Dreamt Wolves were Following Me

A wold looking into the camera as a representation of power and anger.

Strong Will of the Wolf

I’ve been dreaming of beasts for years.

Symbol of Anger

Early this morning I had a dream that wolves were in my neighborhood. I was out and about and hoping that they didn’t notice me. I was anxious.

Of course they did though. Once they had, they started following me and my anxiety creeped up a few notches. I tried to go hide in buildings and other structures to avoid them but of course everywhere I went, they were there too.

Finally I made it to my car, only to look out the driver’s side window to see one of their faces pressed up against it, looking at me. I was petrified at this point and thought of pushing the button that locks the doors, but didn’t just in case they were already locked and I pushed the wrong one and allowed them in. I didn’t have full motor control, that’s how anxious I was.

I woke up and wrote it down in my dream journal, where there are literally hundreds more like it. It’s not always wolves though, usually it’s lions or other big cats, vicious dogs or angry, intimidating looking bison with horns.

Every single one of those dreams is a carbon copy of each other. These beasts represent my anger and I’m always running away from it.

The dreams are messages from my subconscious telling me that I have dis-owned a part of myself and that I need to pay attention. It’s telling me that I need to reintegrate this part of me that I am cut off from – my shadow.

Anger Within

*** Shadow work is really a cool sounding way to describe the process of getting in touch with parts of yourself that you cut yourself off from. In our culture oftentimes it’s anger, but it could be sexuality, vulnerability or any other emotion that we have dis-owned.

According to many therapists what I’m supposed to do in that dream is to sit there and let the beasts come and rip me to shreds. So far after years and years of these dreams, I haven’t been able to do that. Too scared in the dreams. The symbolism of the wolves tearing me to pieces represents the old me being destroyed.

If I can let that happen then the new me will be much stronger because I’ll be whole,  and so no longer fragmented.

Like it or not my anger is a part of me and the more I shut it down the more it hurts me. It hurts me physically in the form of continuous muscle tension, headaches, stress etc. It hurts me emotionally as I feel inadequate without it, and it hurts me socially as it’s hard to get my needs met, to be assertive, without my anger.

Of course as many of you following this blog know, I shut my anger down at a very young age as a coping mechanism, or survival strategy, in the presence of a very angry father.

I’m used to being that way and so it’s challenging for me in a couple of different ways to try to get my anger back, or more accurately to allow it to be part of me again.

One is because I’ve been so unaware of my anger my whole life that I have to consistently make an effort to check in with myself just to get in touch with it. Like I said it’s not a natural part of me like it is for some people. Some people walk around with their anger like a muscled guy on the beach and are not even aware they do so, it’s that natural for them.

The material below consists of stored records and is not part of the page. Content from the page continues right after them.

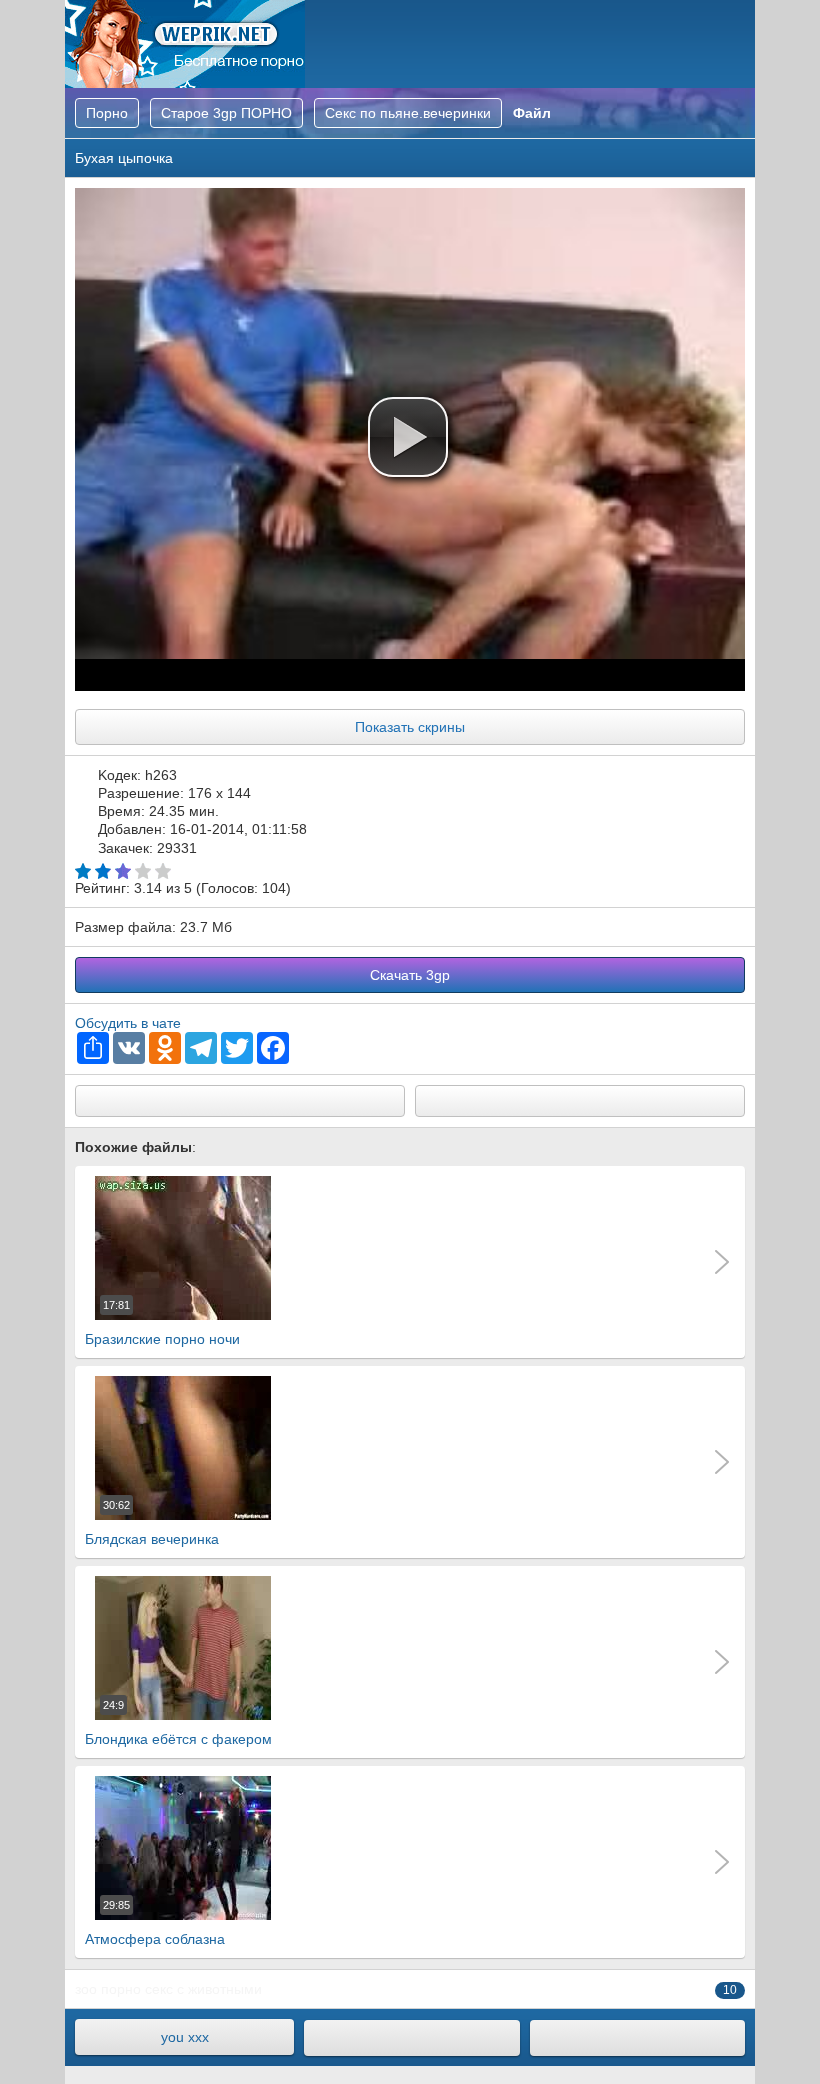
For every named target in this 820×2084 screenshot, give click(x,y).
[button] (408, 437)
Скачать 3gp (410, 975)
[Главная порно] (411, 2038)
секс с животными (203, 1989)
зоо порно (108, 1989)
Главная (185, 44)
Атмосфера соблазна (155, 1923)
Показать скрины (410, 727)
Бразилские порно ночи (162, 1323)
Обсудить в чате (128, 1023)
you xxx (185, 2037)
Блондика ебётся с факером (178, 1723)
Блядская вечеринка (152, 1523)
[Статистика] (637, 2038)
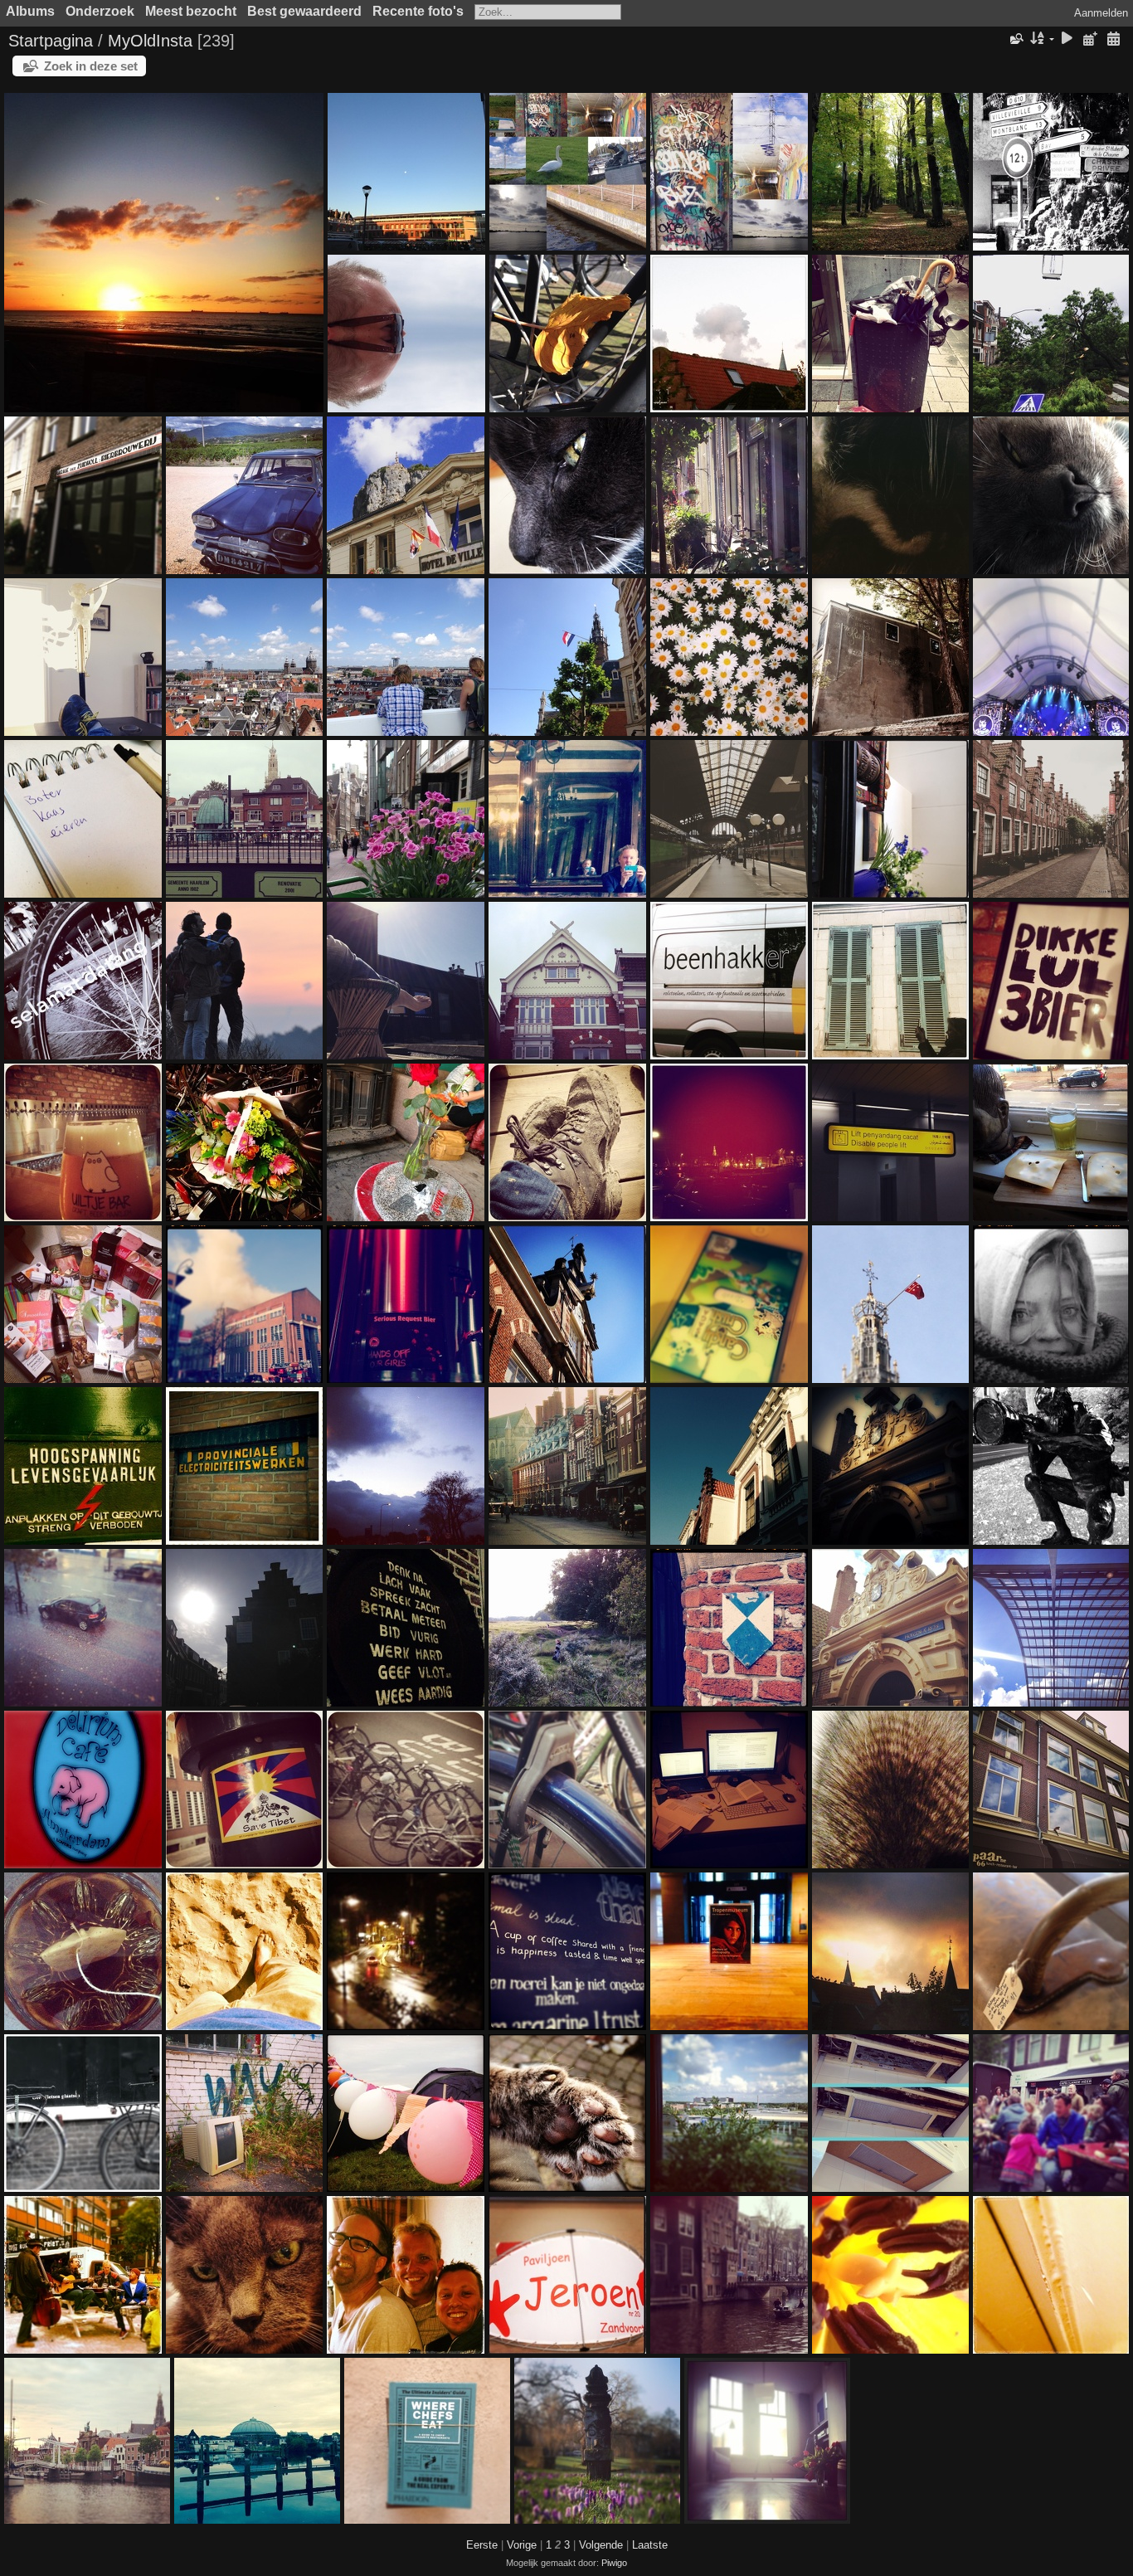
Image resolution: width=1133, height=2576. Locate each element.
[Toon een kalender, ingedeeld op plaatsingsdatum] (1090, 39)
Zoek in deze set (91, 66)
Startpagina (50, 41)
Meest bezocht (190, 11)
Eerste (482, 2545)
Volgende (601, 2545)
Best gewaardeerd (304, 11)
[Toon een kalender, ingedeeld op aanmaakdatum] (1113, 39)
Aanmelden (1101, 13)
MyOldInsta (150, 41)
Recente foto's (418, 11)
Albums (30, 11)
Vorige (522, 2545)
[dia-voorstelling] (1067, 39)
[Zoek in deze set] (1015, 39)
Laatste (650, 2545)
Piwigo (614, 2563)
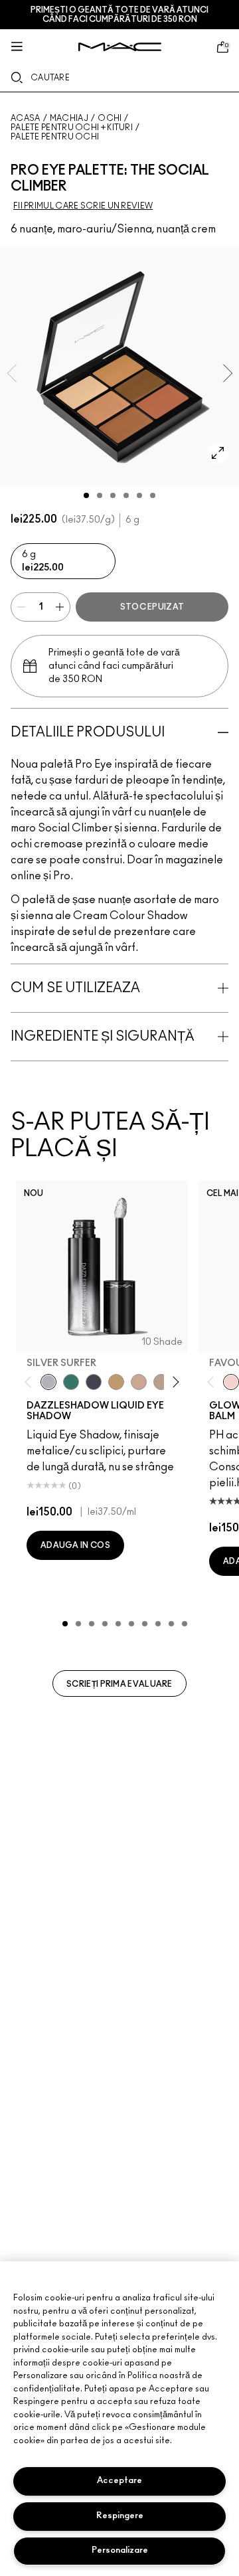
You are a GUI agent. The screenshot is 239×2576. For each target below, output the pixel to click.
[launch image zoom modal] (217, 453)
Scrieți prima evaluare (119, 1684)
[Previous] (31, 1382)
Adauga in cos (75, 1545)
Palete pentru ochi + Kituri (72, 127)
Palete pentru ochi (55, 137)
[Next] (173, 1382)
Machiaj (69, 118)
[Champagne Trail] (161, 1382)
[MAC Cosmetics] (120, 47)
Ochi (109, 118)
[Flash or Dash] (116, 1382)
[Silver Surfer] (48, 1382)
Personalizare (120, 2550)
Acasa (25, 118)
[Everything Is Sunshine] (138, 1382)
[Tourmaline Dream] (93, 1382)
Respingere (119, 2516)
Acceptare (119, 2480)
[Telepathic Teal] (71, 1382)
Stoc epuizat (152, 607)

I remember many years back saying to myself that I wasn’t an angry guy. That I never really experienced anger and that there was no reason for anybody else to be angry with me because I’m not hostile or pushy etc. and so I won’t instigate anything. I felt superior to others because of this. Of course that’s incredibly silly. At the time I couldn’t see that I was merely out of touch with my own anger and then judging people for theirs.

Man walking around blinded by the apple in front of his face.

Living life without Seeing

It’s easy to see others, not so easy to see ourselves. I remember having some female friends who grew up in religious households claiming so adamantly that they weren’t sexual beings, and had little to no interest in sex. I remember thinking, “I can definitely see that they do. In their small gestures and body language etc. Can’t they see how they are fooling themselves? How ridiculous!”

All the while here I was doing the exact same thing but with a different emotion.

Two, I was afraid of anger. My first experiences of anger were through my father (and mother to some degree) and I created the belief that anger was bad due to how much that emotion scared me. That’s why I said above that I felt better than others for not being an angry person, because anger hurt people and was dangerous.

Anger is neither good or bad. Like everything else in life it’s what you do with it. One thing I’ve learned now is that I need my anger, and that it’s unhealthy to not have it.

I’m trying although it hasn’t been easy. First I have to become aware of something that I never really knew was a part of me, and second I’m scared to death of it. Talk about obstacles being in your way.

All I know is that I need the wolves to come and get me. The old me needs to die.